TASK:
Every entry, from first to last, is to be written out exactly.

Stored items:

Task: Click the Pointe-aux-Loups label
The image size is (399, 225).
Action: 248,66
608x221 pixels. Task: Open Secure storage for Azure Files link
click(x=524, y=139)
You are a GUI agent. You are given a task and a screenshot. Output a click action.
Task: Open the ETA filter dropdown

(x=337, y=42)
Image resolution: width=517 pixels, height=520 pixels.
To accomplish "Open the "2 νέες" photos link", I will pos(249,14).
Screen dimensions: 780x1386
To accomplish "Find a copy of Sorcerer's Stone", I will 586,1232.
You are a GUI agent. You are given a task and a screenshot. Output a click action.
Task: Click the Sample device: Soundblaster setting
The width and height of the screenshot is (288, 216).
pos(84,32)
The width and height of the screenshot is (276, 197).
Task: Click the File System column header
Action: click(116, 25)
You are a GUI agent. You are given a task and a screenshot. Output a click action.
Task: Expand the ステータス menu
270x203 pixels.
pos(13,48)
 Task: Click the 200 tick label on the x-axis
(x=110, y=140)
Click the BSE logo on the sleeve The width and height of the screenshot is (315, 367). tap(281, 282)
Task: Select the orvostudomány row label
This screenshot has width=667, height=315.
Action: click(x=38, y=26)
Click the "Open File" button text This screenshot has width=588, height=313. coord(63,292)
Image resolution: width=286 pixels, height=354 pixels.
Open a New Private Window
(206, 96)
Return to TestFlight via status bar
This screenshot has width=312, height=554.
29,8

RESULT OF THE EXERCISE:
Task: Click the Pointe-aux-Loups label
The image size is (399, 225).
Action: 248,66
608x221 pixels. Task: Open Secure storage for Azure Files link
click(x=524, y=139)
You are a GUI agent. You are given a task and a screenshot. Output a click action.
Task: Open the ETA filter dropdown

(x=337, y=42)
Image resolution: width=517 pixels, height=520 pixels.
To accomplish "Open the "2 νέες" photos link", I will pos(249,14).
Screen dimensions: 780x1386
To accomplish "Find a copy of Sorcerer's Stone", I will 586,1232.
You are a GUI agent. You are given a task and a screenshot. Output a click action.
Task: Click the Sample device: Soundblaster setting
The width and height of the screenshot is (288, 216).
pos(84,32)
The width and height of the screenshot is (276, 197).
Task: Click the File System column header
Action: click(116, 25)
You are a GUI agent. You are given a task and a screenshot. Output a click action.
Task: Expand the ステータス menu
270x203 pixels.
pos(13,48)
 Task: Click the 200 tick label on the x-axis
(x=110, y=140)
Click the BSE logo on the sleeve The width and height of the screenshot is (315, 367). tap(281, 282)
Task: Select the orvostudomány row label
This screenshot has width=667, height=315.
Action: click(x=38, y=26)
Click the "Open File" button text This screenshot has width=588, height=313. coord(63,292)
Image resolution: width=286 pixels, height=354 pixels.
Open a New Private Window
(206, 96)
Return to TestFlight via status bar
This screenshot has width=312, height=554.
29,8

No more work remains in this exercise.